### EXERCISE DIRECTIONS
Look for "Image resolution: width=2576" in the listing below, then copy exactly the line it appears in and all lines after it to the end, and nothing more.

++++

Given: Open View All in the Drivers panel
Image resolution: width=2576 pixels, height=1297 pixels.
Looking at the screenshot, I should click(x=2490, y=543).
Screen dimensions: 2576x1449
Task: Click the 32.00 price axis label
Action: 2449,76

++++

### FINAL ANSWER
Image resolution: width=2576 pixels, height=1297 pixels.
Looking at the screenshot, I should click(x=2490, y=543).
Screen dimensions: 2576x1449
Task: Click the 32.00 price axis label
Action: 2449,76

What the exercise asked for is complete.